It's not all about tennis
Tennis elbow or lateral epicondylalgia is a very painful and debilitating condition. As many would know, it occurs commonly throughout the population and even to those who don’t play tennis. The effects can mean severe disruption to work and recreational activities. A third of people with tennis elbow will have the pain for longer than a year. Meaning the right treatment approach is crucial to helping those with elbow pain enjoy their normal activities. One size fits all is not always the answer (Coombes, Bisset, & Vicenzino, 2015).
The diagnosis of lateral epicondylalgia can be confirmed with the reproduction of pain in at least one of three ways. These are; pain on palpation of the lateral epicondyle, pain on resisted wrist, index or middle finger extension and pain on gripping (Coombes et al., 2015). Lateral elbow pain can occur for other reasons. One of the more common is radicular in nature. If pain is reproduced with movements of the neck or thoracic spine then referred pain should be considered as the diagnosis.

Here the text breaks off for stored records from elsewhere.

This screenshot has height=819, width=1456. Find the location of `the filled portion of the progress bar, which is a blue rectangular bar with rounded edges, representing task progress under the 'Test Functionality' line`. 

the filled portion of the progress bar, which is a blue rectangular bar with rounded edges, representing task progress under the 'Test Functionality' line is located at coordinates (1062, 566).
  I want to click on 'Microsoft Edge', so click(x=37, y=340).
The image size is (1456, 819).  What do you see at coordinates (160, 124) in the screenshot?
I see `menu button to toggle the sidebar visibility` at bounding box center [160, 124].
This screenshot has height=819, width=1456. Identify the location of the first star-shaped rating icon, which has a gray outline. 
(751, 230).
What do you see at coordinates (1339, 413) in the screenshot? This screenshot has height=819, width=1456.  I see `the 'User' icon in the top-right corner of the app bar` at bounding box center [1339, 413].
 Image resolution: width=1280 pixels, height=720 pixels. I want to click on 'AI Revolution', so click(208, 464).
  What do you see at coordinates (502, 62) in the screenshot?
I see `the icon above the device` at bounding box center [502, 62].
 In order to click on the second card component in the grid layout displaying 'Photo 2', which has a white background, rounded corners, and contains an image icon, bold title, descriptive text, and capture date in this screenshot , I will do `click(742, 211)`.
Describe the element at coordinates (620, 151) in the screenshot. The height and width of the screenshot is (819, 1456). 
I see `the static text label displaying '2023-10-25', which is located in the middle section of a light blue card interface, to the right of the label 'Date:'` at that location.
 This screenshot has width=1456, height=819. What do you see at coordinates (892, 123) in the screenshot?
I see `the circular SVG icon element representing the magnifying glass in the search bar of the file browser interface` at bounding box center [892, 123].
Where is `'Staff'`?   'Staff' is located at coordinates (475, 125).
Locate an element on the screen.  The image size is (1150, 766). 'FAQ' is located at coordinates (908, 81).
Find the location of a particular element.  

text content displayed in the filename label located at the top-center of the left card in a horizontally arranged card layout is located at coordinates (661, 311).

Due to the nature of lateral epicondylalgia being a tendon pathology one style of treatment approach will not always lead to success. Factors such as length of time and severity of symptoms, shoulder and neck problems and work and social activities will all affect the effectiveness of treatment. There is now good evidence to suggest that corticosteroid injections may provide short term relief but will lead to worse outcomes over 6 to 12 months compared to physiotherapy intervention (Coombes et al., 2015). There is also a lack of evidence that other injection therapies provide any better relief (Krogh et al., 2013). It is therefore recommended that this is not considered as a first line treatment approach.
The combination of manual therapy and exercise has been shown to give some of the greatest benefits in both the short and long term to people suffering from lateral epicondylalgia. Interventions such as massage and acupuncture appear to only give short term relief and should therefore only be used as supplementary treatment approaches (L. Bisset, Paungmali, Vicenzino, & Beller, 2005). Short term pain relief can be gained by the use of bracing as this has been shown to improve pain and function in those with lateral epicondylalgia (L. M. Bisset, Collins, & Offord, 2014).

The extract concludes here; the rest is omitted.